━━━━━ TEXTE FOURNI ━━━━━
1091 - Carnets d'un confiné (26)

J’appelle Marthe. Paul, quand il rentre de sa sortie avec le chien, prend le relais. De nous tous, c’est lui sans doute qui se plaint le plus.

 

Je reçois un message inattendu de JM en réponse à mon courriel du 29 mars :

 

Bien cher Romain,

Merci de penser à moi après autant d'années.

Jamais en envisageant le bien commun, je n'avais entrevu la possibilité d'une pandémie mondiale. Aujourd'hui, alors que je ne regrette aucun de mes choix, je me sens malgré tout trop vide pour y trouver un sens. Peut-être simplement parce que, face à cette merde, il n'y a pas de réel sens. Que des réactions ? Courir de réaction en réaction empêche de trouver une logique. Le sens aigu que j'ai eu du bien commun s'estompe à mesure que ma vie personnelle réussit. Quand rien n'allait, dédier ma vie aux autres me paraissait normal. J'ai, désormais que je suis heureux, des ambitions plus personnelles et moins altruistes. 

Je ne suis pas malheureux. Loin de là. Je suis seulement attristé de l'annulation de mon mariage du fait du contexte. Je me rassure en me disant que ce n'est pas une annulation mais simplement un contretemps.

Je t'espère en forme, confiné, sans fièvre sans toux et avec de bons bouquins (cette passion m'est restée intacte).

Au plaisir de te lire. 

 

Je reprends quelques exercices physiques, en tâchant de ne pas trop faire de torsions ni rotations de buste.
━━━━━ ENSEMBLE DES ENTRÉES ━━━━━
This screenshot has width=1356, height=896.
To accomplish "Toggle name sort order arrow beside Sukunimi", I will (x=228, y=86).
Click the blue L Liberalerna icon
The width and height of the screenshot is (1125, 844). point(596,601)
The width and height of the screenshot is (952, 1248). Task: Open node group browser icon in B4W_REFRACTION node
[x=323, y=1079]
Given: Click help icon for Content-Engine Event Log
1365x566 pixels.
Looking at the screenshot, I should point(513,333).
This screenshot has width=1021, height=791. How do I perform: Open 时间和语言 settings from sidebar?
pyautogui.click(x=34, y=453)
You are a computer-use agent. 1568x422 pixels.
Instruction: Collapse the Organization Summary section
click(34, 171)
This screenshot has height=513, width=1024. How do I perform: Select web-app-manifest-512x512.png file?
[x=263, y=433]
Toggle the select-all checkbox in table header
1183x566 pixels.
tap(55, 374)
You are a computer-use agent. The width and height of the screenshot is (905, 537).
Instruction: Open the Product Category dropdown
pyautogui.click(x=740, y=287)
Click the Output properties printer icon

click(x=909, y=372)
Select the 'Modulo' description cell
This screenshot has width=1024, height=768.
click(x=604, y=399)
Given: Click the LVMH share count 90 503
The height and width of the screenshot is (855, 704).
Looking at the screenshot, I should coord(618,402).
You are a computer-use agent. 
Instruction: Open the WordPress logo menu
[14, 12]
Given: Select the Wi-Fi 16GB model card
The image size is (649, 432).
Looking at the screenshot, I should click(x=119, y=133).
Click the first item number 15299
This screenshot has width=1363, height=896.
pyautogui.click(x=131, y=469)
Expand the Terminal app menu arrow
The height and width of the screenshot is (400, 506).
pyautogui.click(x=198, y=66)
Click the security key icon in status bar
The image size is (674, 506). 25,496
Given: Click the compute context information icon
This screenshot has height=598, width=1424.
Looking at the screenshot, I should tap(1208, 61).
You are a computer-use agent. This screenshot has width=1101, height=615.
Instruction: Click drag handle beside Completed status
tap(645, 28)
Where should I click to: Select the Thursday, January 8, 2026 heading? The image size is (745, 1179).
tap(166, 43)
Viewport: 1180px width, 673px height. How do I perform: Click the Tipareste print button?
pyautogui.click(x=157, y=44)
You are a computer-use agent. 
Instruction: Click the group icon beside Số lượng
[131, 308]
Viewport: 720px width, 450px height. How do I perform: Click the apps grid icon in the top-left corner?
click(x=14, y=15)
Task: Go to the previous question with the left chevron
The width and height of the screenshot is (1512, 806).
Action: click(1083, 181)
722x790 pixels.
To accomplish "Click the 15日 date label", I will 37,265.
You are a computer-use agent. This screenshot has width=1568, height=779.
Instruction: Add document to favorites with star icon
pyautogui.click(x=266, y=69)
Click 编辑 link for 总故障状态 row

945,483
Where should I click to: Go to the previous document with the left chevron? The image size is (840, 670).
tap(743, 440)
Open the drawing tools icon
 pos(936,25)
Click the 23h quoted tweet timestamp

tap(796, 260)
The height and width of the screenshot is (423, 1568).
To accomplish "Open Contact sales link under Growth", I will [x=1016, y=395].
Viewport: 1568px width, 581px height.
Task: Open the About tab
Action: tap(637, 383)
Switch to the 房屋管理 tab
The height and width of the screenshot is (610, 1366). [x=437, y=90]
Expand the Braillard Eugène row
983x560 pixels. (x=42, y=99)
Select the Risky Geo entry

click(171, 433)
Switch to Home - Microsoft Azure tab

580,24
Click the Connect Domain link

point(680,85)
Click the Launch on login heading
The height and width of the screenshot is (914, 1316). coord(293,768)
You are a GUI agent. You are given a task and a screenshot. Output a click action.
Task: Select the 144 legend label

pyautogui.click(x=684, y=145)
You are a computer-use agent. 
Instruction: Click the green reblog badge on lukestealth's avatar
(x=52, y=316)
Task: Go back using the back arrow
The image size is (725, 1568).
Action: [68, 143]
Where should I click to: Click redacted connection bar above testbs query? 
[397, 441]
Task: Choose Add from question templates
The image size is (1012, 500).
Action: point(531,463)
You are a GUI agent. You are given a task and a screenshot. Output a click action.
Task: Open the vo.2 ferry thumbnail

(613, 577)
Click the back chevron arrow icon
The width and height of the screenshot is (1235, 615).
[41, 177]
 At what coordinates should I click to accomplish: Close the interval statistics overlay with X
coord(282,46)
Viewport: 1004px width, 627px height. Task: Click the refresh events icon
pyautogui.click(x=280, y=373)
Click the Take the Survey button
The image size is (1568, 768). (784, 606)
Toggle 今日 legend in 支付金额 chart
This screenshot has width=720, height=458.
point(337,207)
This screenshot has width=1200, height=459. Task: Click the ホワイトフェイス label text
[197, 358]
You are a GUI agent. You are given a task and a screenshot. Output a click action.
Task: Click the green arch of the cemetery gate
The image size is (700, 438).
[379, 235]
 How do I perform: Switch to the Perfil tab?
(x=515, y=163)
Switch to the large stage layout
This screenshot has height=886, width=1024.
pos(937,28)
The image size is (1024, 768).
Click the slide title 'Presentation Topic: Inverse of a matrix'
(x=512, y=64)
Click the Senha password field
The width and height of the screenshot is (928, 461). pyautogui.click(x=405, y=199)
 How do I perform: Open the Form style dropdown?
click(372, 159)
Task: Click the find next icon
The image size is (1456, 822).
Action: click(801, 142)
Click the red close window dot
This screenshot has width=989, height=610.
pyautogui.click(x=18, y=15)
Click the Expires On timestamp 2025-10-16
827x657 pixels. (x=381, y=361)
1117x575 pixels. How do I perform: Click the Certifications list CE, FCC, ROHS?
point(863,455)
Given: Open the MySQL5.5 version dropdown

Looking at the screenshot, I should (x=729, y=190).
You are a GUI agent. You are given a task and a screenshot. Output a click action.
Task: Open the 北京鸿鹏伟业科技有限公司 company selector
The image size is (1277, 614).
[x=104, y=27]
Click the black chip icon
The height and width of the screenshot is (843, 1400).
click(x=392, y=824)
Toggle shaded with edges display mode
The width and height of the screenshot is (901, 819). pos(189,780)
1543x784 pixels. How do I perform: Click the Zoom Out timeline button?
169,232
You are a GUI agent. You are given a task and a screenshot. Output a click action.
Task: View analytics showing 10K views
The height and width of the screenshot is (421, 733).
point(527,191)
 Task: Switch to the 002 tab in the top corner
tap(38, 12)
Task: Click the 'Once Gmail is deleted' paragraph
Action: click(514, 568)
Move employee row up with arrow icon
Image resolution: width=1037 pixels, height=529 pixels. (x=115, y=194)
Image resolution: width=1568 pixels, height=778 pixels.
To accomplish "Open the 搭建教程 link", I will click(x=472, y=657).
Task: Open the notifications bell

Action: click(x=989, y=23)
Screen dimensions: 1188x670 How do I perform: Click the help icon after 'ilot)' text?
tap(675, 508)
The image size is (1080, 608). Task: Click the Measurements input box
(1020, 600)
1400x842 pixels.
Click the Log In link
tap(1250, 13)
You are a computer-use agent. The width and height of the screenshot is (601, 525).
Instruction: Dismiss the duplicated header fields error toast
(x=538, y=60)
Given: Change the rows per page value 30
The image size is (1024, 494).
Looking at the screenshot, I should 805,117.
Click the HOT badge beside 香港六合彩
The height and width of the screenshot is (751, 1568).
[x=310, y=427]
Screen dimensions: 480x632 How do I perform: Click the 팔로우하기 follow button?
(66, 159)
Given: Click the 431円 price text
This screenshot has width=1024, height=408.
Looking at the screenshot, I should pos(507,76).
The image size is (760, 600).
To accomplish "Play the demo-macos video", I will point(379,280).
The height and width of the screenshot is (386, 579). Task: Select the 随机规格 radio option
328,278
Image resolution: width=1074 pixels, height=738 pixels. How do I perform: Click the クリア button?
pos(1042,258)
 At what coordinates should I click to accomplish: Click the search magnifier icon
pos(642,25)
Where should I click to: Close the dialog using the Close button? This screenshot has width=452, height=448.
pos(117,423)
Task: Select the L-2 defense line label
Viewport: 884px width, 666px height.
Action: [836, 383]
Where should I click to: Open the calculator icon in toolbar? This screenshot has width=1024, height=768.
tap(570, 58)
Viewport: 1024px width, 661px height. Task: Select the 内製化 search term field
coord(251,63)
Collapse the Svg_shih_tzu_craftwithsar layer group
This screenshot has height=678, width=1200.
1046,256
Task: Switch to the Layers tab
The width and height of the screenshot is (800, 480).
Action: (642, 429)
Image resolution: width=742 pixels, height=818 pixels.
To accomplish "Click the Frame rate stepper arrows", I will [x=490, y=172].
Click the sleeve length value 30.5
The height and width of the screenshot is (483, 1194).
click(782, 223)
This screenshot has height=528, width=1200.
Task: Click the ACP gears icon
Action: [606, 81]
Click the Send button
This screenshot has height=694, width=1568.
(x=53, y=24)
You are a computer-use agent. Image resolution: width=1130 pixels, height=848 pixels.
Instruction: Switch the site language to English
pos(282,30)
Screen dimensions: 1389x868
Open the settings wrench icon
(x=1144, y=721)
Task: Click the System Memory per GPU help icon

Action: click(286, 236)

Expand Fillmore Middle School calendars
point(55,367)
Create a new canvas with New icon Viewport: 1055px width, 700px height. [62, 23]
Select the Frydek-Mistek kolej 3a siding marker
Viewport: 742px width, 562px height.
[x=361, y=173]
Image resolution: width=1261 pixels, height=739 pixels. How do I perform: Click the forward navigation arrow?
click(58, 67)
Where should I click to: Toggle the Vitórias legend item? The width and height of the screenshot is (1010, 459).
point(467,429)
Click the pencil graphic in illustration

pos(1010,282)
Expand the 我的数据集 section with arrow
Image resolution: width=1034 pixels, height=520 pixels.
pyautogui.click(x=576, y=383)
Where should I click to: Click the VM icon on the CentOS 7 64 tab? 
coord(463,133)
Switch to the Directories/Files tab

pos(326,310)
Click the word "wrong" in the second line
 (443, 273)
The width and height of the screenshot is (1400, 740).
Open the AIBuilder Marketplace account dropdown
━━━━━
◆ VOTRE TÂCHE
Selon le texte fourni, qu'est-ce qui attriste JM dans le contexte de la pandémie ? Les entrées ne jouent aucun rôle ici.

◆ RÉSULTAT OBTENU
L'annulation de son mariage du fait du contexte.